Conclusions and outlook

Pelagic and benthic microbial communities respond to phytoplankton productivity very differently. While the bacterial community of the water column dynamically responds to seasonal substrate input in cell numbers and composition, we observe stable benthic communities throughout two years of sampling. Thus, our hypothesis that substrate-based seasonality extends to benthic bacterial communities on the level of cell counts and 16S rRNA-based taxonomy has been falsified for polar sediments from Svalbard as well as for temperate sediments from Helgoland.

Further studies must now target metagenomics and metatranscriptomics, metabolic activity, and gene regulation. For example, expression of glycoside hydrolases of GH16 (laminarinase) is expected to vary strongly between seasons, as the sugar polymer laminarin is a major storage compound in marine microalgae [90]. In contrast, animal-derived glycoproteins such as mucin are expected to be equally abundant throughout the year [91], and the respective degradative enzymes should be available during all seasons. The seasonal utilization of different substrates could be tested by applying fluorescently-labeled substrates [92], and this could be combined with identification of specific polysaccharide utilization loci and their expression [93].
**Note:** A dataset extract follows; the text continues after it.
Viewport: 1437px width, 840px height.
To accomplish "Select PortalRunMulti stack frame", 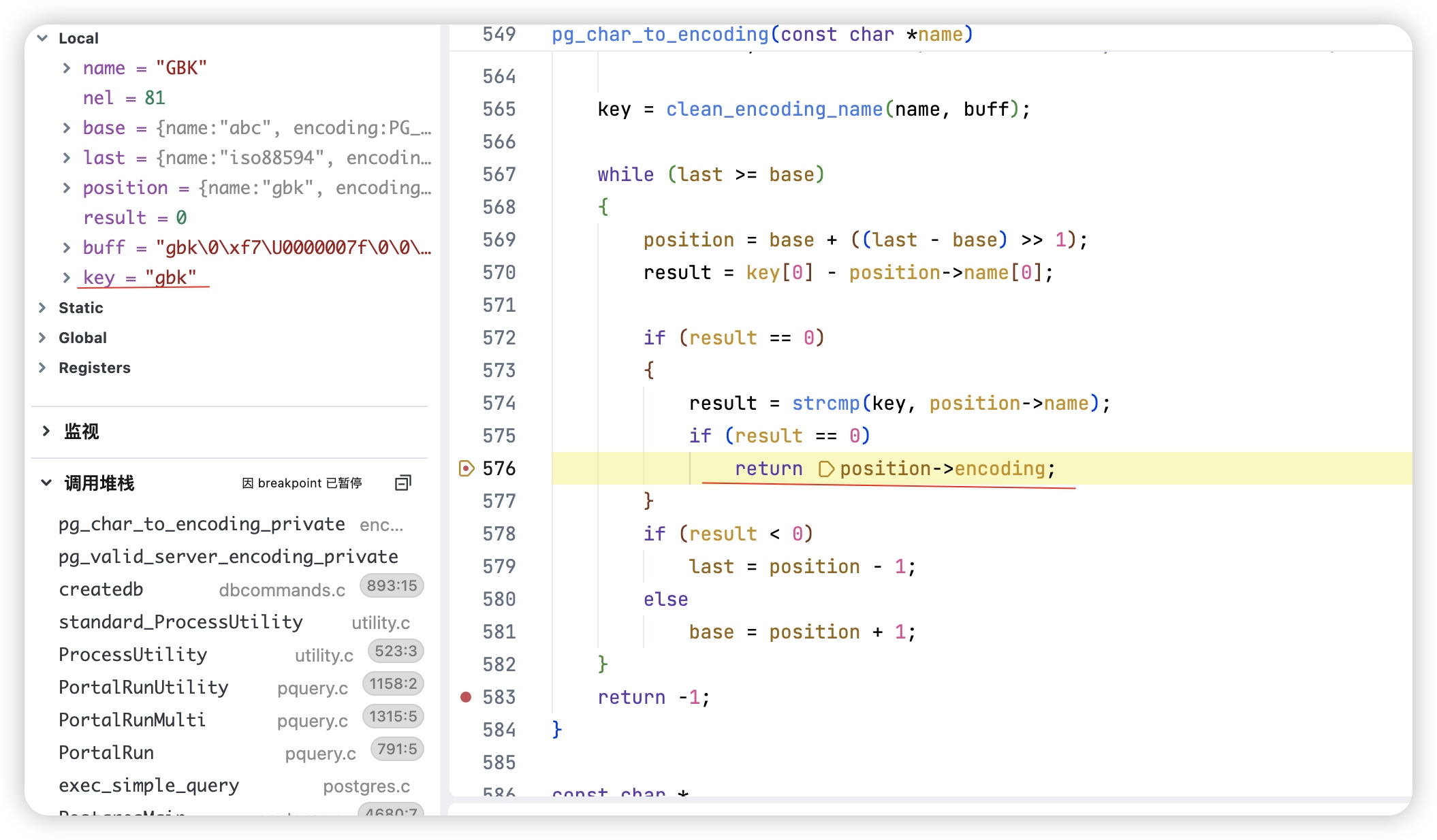I will point(132,720).
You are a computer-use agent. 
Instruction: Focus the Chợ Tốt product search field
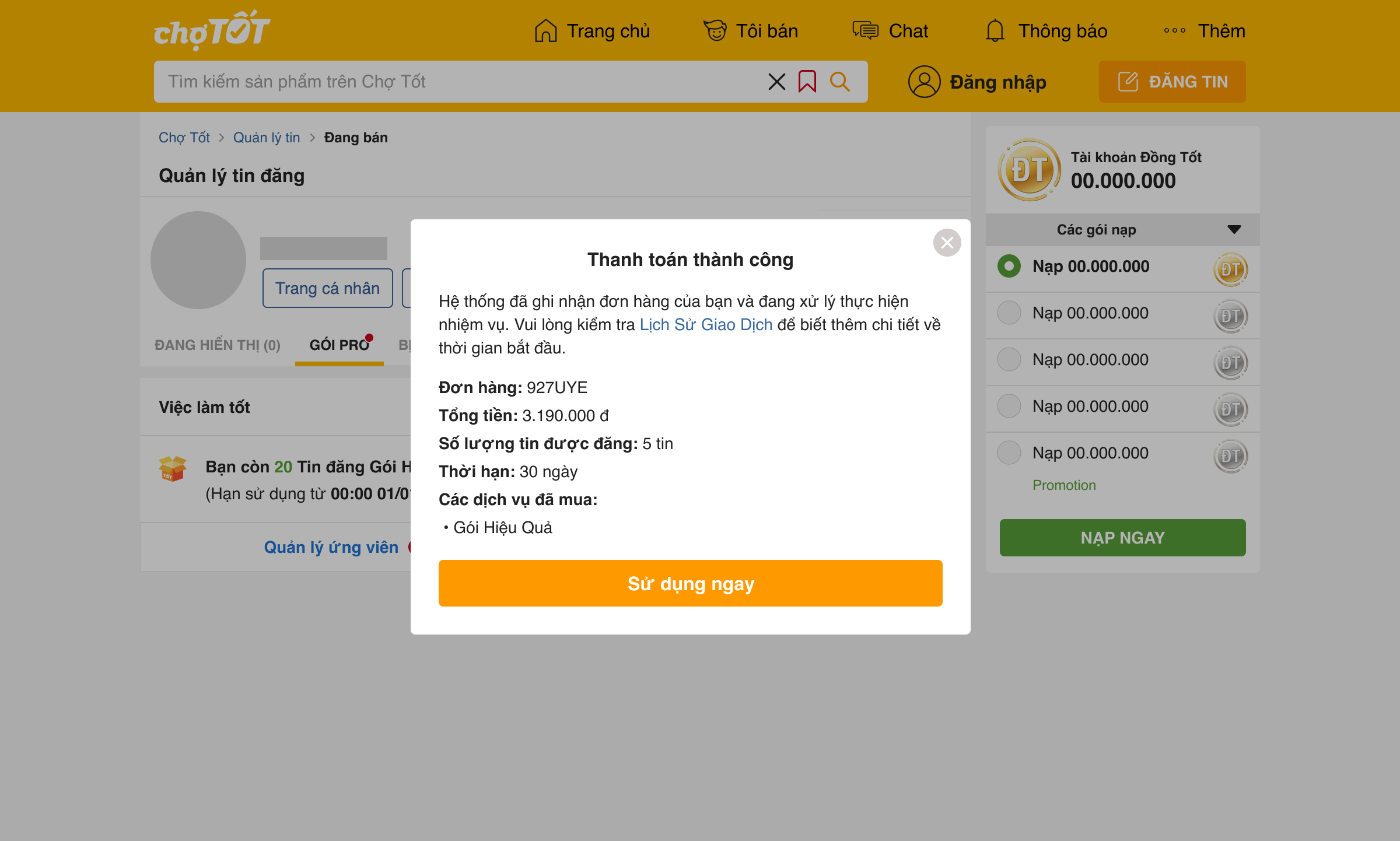(455, 82)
Actinomarinales and Microtrichales should be target taxa in future studies. The likely absence of an outer membrane in these actinobacterial cells would not allow for polysaccharide degradation by selfish uptake, a major mode in the water column [94]. Previous studies showed relatively high extracellular polysaccharide hydrolysis rates of 0.5 to 6 nmol monomer cm−3 h−1 in Svalbard sediments [95, 96]. Thus, we propose selfish uptake being of minor importance in sediments while degradation with exoenzymes dominates, releasing small substrates utilized by the plethora of microbial taxa living on sand grains.